Archive for February, 2011
The topic is old news now, and while revisiting it runs the risk of sounding a late-to-the-party bell with overtones of “me, too!,” I do think I can offer you something new on the latest (and largest) piece of wine biz news.
I’m speaking of the news last week of uber-wine-critic Robert Parker passing on tasting/reviewing responsibilities for California wine to Antonio Galloni at The Wine Advocate. There have already been several takes on the news in blogosphere, with my faves coming from W. Blake Gray and Jeff Lefevere (both of whom do a stellar job of covering the big and small of the wine industry and provide thoughtful commentary on the potential ripple effects).
When the news broke, I was in Portugal where the Parker news wasn’t even news, presumably because The Wine Advocate doesn’t pay much attention to Portuguese table wines (or so it might be argued by the Portuguese table wine industry, anyway).
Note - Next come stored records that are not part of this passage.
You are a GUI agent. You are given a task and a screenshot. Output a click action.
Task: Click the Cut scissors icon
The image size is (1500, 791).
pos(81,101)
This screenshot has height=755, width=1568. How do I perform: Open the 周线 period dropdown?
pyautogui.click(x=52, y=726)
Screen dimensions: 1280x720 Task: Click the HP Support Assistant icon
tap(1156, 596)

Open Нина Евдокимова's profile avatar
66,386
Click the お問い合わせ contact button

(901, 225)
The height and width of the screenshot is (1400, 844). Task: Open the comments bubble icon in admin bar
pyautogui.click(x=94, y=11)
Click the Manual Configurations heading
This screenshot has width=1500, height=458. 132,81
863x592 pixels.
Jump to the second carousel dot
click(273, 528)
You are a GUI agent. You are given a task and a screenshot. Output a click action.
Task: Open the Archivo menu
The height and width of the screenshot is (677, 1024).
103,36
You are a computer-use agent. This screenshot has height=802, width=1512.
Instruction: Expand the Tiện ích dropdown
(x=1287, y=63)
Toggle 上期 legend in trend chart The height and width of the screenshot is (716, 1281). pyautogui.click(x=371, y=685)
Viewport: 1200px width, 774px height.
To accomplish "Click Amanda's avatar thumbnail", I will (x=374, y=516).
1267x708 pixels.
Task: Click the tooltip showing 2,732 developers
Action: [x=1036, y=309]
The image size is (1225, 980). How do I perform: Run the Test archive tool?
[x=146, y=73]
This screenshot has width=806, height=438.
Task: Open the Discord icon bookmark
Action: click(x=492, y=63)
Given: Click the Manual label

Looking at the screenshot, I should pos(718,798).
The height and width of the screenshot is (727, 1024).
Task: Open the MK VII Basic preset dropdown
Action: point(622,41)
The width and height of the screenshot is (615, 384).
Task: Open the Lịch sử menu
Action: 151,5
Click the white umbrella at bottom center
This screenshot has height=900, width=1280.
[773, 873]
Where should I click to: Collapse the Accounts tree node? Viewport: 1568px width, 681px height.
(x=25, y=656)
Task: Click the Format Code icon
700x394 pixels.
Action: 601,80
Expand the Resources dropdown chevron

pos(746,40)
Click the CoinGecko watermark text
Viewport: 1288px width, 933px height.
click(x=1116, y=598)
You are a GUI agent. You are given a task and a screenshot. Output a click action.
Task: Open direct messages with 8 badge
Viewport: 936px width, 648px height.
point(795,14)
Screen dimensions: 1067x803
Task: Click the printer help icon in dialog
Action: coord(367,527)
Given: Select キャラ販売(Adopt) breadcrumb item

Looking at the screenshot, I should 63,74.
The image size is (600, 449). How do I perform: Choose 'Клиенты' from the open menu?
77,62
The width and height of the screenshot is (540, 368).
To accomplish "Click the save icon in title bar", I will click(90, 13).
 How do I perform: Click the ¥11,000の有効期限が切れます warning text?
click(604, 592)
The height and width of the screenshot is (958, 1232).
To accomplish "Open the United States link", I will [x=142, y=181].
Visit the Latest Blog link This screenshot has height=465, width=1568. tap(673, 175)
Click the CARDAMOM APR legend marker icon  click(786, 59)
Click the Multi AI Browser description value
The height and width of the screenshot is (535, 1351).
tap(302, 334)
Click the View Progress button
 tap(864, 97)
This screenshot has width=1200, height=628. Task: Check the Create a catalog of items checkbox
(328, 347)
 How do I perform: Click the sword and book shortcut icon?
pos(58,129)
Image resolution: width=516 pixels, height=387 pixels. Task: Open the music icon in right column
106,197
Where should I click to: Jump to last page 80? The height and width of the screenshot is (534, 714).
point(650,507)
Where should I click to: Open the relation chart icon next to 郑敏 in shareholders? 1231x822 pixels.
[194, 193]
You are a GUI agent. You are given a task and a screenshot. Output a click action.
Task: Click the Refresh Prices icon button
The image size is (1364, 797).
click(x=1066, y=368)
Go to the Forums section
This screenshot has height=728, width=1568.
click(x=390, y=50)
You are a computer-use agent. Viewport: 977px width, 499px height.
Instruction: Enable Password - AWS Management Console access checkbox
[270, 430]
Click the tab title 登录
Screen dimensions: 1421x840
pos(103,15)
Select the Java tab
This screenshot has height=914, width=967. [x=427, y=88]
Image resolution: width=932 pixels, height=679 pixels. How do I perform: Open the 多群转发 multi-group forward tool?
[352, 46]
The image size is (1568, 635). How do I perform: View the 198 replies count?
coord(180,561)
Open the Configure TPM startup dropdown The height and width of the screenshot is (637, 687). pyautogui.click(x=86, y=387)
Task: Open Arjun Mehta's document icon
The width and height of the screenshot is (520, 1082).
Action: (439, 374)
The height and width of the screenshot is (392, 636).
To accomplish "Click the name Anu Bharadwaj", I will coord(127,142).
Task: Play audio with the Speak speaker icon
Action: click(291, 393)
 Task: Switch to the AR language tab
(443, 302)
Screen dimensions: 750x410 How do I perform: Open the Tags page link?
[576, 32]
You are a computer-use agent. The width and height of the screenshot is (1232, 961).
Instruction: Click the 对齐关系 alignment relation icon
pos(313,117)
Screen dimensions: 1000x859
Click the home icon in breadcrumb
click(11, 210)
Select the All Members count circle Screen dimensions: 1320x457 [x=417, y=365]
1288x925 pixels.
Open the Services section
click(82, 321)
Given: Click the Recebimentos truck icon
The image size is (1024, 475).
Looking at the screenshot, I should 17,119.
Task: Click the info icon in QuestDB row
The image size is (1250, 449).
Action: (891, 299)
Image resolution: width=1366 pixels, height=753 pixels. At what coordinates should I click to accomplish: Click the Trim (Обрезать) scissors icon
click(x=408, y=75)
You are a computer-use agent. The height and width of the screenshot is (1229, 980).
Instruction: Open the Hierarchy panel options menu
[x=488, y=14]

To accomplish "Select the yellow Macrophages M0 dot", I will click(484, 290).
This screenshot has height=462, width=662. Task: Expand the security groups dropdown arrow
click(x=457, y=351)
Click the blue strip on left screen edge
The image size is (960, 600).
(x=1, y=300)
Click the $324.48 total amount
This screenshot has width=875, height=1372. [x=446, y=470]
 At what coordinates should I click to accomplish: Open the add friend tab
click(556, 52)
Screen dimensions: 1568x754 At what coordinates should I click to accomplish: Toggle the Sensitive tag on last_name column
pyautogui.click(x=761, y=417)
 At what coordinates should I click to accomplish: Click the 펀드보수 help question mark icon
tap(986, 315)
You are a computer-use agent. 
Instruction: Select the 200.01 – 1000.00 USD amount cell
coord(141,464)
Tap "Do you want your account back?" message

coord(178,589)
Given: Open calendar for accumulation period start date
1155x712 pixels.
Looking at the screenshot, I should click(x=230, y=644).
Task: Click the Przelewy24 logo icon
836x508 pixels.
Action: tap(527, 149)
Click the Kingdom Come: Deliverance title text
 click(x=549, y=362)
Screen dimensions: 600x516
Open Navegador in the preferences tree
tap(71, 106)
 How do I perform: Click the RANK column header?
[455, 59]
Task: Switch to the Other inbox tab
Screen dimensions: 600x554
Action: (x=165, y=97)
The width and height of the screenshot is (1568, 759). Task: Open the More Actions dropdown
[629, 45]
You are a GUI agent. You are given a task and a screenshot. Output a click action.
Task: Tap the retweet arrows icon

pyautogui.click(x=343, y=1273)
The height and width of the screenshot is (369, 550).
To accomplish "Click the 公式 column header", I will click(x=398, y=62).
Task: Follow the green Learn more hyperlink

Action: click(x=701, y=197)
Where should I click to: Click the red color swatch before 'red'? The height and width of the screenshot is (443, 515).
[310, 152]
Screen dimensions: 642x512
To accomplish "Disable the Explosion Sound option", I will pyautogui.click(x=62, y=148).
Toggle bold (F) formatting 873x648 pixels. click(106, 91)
So I was totally unaware of the announcement from Parker, or the ensuing coverage in the wine media, until I returned at the close of that work week.
Now, what’s to be said about Parker no longer covering CA wines that hasn’t already been said?
Well, as most of you out there will recall, I interviewed Parker not too long ago, and while that hardly qualifies as having a window into his soul, it might be just enough access to have formulated a different – and more cautionary – viewpoint into his recent decision…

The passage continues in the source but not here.